*AIM*: Copy the lines of the listing from the line with "This screenshot has height=542, width=796." up to and including the line with "The height and width of the screenshot is (585, 998).", word for word.

*Data listing*:
## Begin
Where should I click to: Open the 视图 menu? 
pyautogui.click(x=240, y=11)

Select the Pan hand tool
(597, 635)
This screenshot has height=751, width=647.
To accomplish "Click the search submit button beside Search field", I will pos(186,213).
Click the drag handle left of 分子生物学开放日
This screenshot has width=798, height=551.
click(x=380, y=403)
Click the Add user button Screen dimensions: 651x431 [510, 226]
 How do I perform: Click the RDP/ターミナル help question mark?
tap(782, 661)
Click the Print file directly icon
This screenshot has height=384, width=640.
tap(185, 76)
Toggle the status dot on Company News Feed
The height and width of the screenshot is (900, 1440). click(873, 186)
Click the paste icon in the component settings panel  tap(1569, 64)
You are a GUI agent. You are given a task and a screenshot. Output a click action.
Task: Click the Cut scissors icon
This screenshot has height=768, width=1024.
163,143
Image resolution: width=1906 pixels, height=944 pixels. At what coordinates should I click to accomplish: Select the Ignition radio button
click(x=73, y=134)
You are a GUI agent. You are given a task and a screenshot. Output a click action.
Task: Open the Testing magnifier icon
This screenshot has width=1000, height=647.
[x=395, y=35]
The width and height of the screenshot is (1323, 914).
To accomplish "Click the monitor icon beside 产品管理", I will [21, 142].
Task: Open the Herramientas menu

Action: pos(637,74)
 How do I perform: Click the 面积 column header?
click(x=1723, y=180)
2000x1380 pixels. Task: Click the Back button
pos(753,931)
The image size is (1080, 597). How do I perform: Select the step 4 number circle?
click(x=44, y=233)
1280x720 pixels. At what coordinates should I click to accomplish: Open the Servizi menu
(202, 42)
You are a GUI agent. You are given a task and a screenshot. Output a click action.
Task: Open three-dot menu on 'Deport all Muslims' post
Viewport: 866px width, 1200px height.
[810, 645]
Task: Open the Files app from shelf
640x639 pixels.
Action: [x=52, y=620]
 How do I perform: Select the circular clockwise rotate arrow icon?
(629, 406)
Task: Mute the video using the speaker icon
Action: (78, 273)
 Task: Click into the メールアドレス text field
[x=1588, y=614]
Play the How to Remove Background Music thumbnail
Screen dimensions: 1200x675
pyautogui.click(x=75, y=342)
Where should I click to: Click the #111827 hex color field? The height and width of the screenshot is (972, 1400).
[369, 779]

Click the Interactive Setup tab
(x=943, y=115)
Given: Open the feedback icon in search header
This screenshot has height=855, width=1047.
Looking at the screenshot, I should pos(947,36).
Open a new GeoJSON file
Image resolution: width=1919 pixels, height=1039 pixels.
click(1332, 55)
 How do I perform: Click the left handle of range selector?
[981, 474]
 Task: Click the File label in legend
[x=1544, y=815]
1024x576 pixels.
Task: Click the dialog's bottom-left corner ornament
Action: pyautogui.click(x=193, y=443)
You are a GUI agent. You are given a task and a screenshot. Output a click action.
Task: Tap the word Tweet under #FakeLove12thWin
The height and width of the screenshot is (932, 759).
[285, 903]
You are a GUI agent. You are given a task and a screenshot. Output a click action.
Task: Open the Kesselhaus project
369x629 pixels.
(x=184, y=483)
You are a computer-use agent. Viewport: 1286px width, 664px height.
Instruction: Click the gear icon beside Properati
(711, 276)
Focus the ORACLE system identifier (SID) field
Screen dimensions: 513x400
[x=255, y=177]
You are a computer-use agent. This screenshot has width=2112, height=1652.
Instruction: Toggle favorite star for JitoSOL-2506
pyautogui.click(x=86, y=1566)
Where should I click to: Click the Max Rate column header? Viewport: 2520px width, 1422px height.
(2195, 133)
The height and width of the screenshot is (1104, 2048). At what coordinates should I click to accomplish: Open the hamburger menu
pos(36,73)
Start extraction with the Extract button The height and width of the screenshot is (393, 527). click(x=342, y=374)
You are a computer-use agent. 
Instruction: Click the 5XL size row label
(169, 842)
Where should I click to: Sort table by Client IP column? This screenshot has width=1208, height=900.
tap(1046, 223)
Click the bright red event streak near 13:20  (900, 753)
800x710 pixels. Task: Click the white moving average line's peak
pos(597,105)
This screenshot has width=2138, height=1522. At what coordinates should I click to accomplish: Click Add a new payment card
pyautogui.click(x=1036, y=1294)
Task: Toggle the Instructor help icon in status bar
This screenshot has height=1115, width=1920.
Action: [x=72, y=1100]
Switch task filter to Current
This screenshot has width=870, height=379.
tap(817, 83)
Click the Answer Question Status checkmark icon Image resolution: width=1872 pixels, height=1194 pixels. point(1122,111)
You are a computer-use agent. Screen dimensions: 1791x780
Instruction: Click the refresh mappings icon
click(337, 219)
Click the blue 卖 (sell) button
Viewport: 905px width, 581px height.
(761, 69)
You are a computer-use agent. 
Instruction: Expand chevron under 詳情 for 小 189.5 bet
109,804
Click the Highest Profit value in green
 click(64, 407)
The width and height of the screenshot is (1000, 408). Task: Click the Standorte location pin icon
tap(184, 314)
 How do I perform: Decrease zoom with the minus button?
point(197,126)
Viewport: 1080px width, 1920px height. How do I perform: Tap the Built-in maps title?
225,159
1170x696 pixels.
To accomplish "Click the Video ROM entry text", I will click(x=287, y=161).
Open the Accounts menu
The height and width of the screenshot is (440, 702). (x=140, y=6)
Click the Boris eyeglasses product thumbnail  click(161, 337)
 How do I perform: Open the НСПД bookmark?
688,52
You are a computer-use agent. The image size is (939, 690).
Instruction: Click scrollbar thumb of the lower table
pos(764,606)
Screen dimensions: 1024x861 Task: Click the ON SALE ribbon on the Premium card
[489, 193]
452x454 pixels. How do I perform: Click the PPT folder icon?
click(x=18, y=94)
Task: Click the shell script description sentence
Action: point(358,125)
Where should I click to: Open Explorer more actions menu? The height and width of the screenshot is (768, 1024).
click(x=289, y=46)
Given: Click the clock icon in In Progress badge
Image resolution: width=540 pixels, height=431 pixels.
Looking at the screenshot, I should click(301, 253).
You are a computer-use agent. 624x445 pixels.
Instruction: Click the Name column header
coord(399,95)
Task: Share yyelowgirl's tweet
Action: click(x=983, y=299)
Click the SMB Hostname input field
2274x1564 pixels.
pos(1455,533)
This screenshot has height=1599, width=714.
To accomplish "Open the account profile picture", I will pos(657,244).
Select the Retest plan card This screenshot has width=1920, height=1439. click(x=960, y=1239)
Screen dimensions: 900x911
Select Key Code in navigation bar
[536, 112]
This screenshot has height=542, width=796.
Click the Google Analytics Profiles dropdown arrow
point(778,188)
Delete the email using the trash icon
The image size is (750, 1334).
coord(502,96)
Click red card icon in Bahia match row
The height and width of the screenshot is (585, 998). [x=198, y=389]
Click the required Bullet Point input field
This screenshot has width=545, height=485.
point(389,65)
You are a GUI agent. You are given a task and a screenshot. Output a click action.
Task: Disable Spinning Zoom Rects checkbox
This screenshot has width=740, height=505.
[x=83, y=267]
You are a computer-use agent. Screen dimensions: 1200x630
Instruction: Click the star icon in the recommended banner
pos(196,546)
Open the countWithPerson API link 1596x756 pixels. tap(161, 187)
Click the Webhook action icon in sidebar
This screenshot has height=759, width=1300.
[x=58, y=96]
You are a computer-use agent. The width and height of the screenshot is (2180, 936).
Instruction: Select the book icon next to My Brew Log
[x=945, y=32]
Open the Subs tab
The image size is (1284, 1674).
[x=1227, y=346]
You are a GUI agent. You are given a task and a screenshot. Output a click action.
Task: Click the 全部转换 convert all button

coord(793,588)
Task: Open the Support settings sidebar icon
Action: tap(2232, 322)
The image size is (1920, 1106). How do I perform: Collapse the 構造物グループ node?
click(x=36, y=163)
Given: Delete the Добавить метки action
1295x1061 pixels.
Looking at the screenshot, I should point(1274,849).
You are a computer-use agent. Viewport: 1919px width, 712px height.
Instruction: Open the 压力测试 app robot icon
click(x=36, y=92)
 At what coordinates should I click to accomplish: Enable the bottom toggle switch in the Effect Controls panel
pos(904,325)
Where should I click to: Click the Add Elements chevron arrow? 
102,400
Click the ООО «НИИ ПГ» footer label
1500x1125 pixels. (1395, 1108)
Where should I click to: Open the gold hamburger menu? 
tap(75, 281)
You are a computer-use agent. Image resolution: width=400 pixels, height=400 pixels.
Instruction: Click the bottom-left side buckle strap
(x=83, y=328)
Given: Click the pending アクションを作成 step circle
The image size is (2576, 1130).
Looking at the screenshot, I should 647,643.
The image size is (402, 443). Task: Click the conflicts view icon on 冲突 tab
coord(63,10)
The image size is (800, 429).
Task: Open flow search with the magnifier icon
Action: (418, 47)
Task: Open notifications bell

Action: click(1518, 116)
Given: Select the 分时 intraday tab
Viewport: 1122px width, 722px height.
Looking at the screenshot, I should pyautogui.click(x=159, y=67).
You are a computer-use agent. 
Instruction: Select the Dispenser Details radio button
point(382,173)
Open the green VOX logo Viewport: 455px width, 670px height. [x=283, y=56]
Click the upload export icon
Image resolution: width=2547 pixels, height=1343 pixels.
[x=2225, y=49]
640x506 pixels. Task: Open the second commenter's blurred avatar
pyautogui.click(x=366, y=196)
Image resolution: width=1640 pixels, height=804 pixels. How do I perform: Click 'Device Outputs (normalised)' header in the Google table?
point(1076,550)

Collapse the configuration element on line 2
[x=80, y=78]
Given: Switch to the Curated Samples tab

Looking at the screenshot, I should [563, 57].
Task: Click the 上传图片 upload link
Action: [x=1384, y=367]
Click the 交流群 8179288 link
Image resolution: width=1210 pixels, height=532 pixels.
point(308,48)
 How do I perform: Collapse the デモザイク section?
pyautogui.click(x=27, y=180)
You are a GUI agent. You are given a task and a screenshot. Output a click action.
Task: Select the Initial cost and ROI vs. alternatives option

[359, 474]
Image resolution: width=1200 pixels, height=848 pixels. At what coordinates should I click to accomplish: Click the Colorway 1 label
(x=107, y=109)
## End
*FINAL ANSWER*:
This screenshot has height=542, width=796.
Click the Google Analytics Profiles dropdown arrow
point(778,188)
Delete the email using the trash icon
The image size is (750, 1334).
coord(502,96)
Click red card icon in Bahia match row
The height and width of the screenshot is (585, 998). [x=198, y=389]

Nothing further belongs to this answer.